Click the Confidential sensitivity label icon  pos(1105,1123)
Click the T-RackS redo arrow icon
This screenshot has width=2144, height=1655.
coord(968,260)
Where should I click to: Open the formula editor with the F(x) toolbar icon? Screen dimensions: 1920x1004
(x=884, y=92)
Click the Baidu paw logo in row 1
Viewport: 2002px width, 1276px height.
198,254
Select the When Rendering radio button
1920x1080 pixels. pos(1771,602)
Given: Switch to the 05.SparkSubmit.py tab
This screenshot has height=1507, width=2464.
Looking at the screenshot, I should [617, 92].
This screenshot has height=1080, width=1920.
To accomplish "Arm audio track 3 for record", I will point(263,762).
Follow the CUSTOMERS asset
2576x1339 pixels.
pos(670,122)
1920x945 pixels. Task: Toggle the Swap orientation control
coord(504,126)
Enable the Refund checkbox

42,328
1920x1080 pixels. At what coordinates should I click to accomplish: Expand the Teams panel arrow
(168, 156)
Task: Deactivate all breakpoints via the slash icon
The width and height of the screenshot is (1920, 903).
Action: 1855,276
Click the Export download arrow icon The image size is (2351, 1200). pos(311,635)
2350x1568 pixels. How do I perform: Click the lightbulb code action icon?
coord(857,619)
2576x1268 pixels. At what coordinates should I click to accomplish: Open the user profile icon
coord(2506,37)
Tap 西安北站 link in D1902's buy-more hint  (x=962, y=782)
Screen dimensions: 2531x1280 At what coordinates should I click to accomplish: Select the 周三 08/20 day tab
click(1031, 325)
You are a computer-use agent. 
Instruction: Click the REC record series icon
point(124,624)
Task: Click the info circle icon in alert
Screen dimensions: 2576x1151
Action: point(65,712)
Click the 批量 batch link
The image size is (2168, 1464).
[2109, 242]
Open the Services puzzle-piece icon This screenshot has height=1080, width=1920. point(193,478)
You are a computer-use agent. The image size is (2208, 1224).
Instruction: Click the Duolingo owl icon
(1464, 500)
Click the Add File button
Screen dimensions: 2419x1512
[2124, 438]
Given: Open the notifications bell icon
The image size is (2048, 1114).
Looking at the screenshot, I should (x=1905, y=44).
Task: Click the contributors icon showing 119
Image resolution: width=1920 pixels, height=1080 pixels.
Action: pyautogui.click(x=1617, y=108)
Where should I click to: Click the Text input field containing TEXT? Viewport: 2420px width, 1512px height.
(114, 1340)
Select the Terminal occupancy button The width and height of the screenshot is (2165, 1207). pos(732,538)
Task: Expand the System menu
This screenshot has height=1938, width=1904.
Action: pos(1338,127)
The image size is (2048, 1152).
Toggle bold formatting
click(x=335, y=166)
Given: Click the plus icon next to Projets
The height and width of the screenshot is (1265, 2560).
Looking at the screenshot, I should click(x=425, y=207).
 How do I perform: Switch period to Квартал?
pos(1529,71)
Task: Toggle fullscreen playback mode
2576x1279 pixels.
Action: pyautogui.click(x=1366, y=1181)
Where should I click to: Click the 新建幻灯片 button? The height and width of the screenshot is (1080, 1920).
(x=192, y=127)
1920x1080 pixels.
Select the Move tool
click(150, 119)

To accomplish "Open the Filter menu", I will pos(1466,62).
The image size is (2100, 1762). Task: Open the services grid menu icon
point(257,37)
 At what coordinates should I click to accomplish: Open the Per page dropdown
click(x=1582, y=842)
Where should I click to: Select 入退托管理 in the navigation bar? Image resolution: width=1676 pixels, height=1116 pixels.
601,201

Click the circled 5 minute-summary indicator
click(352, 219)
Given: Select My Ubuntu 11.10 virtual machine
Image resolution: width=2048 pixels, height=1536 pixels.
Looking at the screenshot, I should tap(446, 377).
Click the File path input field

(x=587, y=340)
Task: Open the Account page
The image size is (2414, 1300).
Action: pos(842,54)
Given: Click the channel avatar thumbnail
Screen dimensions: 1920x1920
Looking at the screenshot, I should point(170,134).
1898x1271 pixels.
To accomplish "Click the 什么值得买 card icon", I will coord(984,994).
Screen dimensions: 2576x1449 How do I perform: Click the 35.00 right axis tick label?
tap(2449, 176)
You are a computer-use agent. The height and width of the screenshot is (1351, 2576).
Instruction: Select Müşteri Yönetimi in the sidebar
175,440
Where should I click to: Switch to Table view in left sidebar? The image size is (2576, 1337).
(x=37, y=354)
•••
The response must consist solely of the lines from the top of the records through the line holding "Given: Switch to the 05.SparkSubmit.py tab", copied word for word.

Click the Confidential sensitivity label icon  pos(1105,1123)
Click the T-RackS redo arrow icon
This screenshot has width=2144, height=1655.
coord(968,260)
Where should I click to: Open the formula editor with the F(x) toolbar icon? Screen dimensions: 1920x1004
(x=884, y=92)
Click the Baidu paw logo in row 1
Viewport: 2002px width, 1276px height.
198,254
Select the When Rendering radio button
1920x1080 pixels. pos(1771,602)
Given: Switch to the 05.SparkSubmit.py tab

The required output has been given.